Before going further, fix the vocabulary this series uses for the moving parts. An environment E is the tool-world the agent acts in — its state, its transitions, and crucially the function that decides whether an outcome counts as success. A trajectory τ is one multi-turn episode of the agent acting and observing inside E. A reward r is the scalar the environment returns. The harness H is the scaffold around the model — context assembly, tools, memory, verification — that we will return to in §4. Hold those four symbols; the rest of the article is about who manufactures E, and at what scale.

The reason this caught the field off guard is historical. For a decade the binding constraint in machine learning was the model: architectures, optimizers, parameter counts. Agentic RL inherited a world where models are strong and cheap to fine-tune, and discovered the constraint had moved underneath it — to the substrate the model trains against. You can feel the shift in the failure mode. A 2019-era project failed because the network would not learn. A 2026-era project fails because there is nothing left to learn from.

Key Takeaway

1. The scarce resource in agentic RL is not algorithms or compute — it is environments. Endless Terminals (Gandhi et al., 2026) demonstrates the asymmetry directly: hold the algorithm at vanilla PPO with binary rewards, scale only the environment supply to 3,255 procedurally generated tasks, and a 7B agent still jumps from 10.7% to 53.3%. When the boring lever moves the number, the boring lever is the bottleneck.

§2 — Evaluation is not a training substrate

The deepest mistake in applied agentic RL is reaching for a benchmark when you need a pipeline. They are different objects with different jobs, and the confusion is expensive. A benchmark is built to be fixed: a frozen, finite set of tasks with a leaderboard, designed so two systems can be compared fairly. A training substrate is built to be consumed: it must hand the learner a fresh, gradeable problem on every step, forever. Freezing is a feature for the first and a fatal flaw for the second.

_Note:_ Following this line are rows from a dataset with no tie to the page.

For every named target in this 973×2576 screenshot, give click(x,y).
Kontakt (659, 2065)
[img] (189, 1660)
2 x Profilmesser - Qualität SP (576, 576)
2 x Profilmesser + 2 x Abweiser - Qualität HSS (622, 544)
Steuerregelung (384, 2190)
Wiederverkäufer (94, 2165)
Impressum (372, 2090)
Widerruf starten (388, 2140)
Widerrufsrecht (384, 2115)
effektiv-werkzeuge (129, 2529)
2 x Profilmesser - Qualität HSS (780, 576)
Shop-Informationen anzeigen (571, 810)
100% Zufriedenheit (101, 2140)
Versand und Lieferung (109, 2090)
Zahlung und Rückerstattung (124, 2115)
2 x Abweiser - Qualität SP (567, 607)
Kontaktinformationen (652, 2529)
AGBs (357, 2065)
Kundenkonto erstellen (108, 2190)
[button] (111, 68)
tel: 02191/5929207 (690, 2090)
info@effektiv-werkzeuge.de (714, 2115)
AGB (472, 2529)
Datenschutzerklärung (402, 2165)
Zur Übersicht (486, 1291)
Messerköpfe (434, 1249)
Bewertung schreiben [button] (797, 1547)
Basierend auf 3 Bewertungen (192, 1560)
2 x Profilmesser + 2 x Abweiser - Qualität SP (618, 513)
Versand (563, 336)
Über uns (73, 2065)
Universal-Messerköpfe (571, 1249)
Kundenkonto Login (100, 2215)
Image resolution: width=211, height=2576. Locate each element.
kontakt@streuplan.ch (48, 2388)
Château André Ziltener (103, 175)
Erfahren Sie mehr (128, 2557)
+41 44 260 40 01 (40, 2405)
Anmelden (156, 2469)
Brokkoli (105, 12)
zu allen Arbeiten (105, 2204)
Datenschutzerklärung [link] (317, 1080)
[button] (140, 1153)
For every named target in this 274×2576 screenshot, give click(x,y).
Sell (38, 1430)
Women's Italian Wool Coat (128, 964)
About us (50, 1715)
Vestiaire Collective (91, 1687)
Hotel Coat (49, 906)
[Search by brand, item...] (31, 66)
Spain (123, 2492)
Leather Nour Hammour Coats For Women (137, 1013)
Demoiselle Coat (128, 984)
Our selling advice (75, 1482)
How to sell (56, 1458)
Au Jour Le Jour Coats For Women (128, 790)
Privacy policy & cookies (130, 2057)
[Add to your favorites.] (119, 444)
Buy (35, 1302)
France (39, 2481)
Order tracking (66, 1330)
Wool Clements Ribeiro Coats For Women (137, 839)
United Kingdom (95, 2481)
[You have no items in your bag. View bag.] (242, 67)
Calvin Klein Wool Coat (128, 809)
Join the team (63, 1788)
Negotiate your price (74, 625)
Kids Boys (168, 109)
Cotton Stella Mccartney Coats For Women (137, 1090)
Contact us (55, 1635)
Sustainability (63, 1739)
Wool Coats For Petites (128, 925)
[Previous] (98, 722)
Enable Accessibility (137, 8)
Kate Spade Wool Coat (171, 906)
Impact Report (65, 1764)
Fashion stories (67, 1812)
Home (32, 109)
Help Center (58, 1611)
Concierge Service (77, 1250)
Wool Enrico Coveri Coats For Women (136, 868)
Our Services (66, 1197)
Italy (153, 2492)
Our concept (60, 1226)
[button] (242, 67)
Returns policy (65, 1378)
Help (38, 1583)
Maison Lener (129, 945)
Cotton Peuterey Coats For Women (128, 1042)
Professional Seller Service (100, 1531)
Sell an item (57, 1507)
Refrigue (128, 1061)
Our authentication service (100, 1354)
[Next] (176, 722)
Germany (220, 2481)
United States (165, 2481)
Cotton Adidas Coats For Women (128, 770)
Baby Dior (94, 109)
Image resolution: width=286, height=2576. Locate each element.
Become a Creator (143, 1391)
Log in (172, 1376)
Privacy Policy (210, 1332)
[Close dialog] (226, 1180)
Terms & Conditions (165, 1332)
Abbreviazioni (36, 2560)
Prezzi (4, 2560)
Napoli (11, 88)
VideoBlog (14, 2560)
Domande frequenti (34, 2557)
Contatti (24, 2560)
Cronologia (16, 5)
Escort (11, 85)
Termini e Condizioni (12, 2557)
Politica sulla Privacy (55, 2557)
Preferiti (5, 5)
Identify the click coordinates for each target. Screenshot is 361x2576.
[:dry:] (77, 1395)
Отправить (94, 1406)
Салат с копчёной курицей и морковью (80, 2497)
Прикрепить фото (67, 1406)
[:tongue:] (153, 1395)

Concretely, a substrate has to do four things a benchmark never promised. It must reset cleanly so each τ starts from a known state. It must return verifiable rewards — programmatic checks, not vibes — so r is trustworthy at scale. It must offer a difficulty curriculum, because an agent that has solved everything easy needs harder problems on tap. And it must provide unbounded supply, because RL burns through tasks orders of magnitude faster than evaluation does. WebArena (Zhou et al., 2023) is the cautionary example: a beautifully reproducible, standalone web environment where the best GPT-4 agent reached only 14.41% against 78.24% for humans. It was engineered to expose a gap, and it does — but it is a yardstick, not a quarry. You cannot run a million RL episodes against it without the agent memorizing its finite task set.

Figure 2: "Environments are the new data," made literal. Each pillar of the supervised data pipeline has an exact counterpart in agentic RL. The right column is not an analogy for its own sake — each row already has a working instantiation (named below it), which the rest of this article walks through.

The cleanest way to think about the new constraint is to run an old playbook forward. In the supervised era, the asset that decided who won was not the model — it was the data pipeline. The map is exact (see Figure 2). Labels became rewards: the supervision signal moved from a human annotation attached to an input to a programmatic verdict attached to a trajectory. Datasets became environment distributions: you no longer ship a static file, you ship a generator over E. Data cleaning became reward verification: the unglamorous, decisive work of making sure the signal is correct. And the data flywheel became the interaction flywheel: the system that turns a deployed model's experience back into the next round of training material. Whoever industrializes that column owns the next era, exactly as the data-infrastructure teams owned the last one.

[← 2] established that agent benchmark numbers measure demos, not the capability you think you bought — the 1MB replay script that beats frontier models on prominent computer-use benchmarks is the proof. This article takes the next step: even a benchmark you could trust is built to be measured once, not consumed a million times.

Key Takeaway

2. Benchmarks are built to be frozen; training substrates are built to be consumed. A substrate needs four things a benchmark never promised — resets, verifiable rewards, a difficulty curriculum, and unbounded supply. Run the supervised playbook forward and the lesson is unambiguous: the winning asset is the environment pipeline, the way the data pipeline was the winning asset before it.

§3 — The environment factories

The good news for a practitioner is that the factories already exist, in the open, and they disagree about how to build environments in instructive ways. Five are worth knowing, because between them they cover the whole design space (see Figure 3).

Endless Terminals (Gandhi et al., 2026) is the procedural extreme. Its pipeline runs four stages — generate diverse task descriptions, build and validate a containerized environment, generate completion tests, and filter for solvability by sampling solutions from a strong model — and emits tasks with verification baked in. Resets are free because every task is a fresh container; the reward is a binary completion test. Gym-Anything (Aggarwal et al., 2026) attacks a different axis: economic coverage. It treats environment creation itself as a multi-agent task — a coding agent writes setup scripts, downloads real data, and configures the software while producing evidence, and an independent audit agent checks that evidence against a quality checklist. Pointed at a GDP-grounded taxonomy of occupations, it converts 200 applications into 10,000+ long-horizon tasks. That audit agent is the most important detail in the section: it is reward verification (Figure 2, row 3) implemented as a second model whose only job is to refuse bad environments.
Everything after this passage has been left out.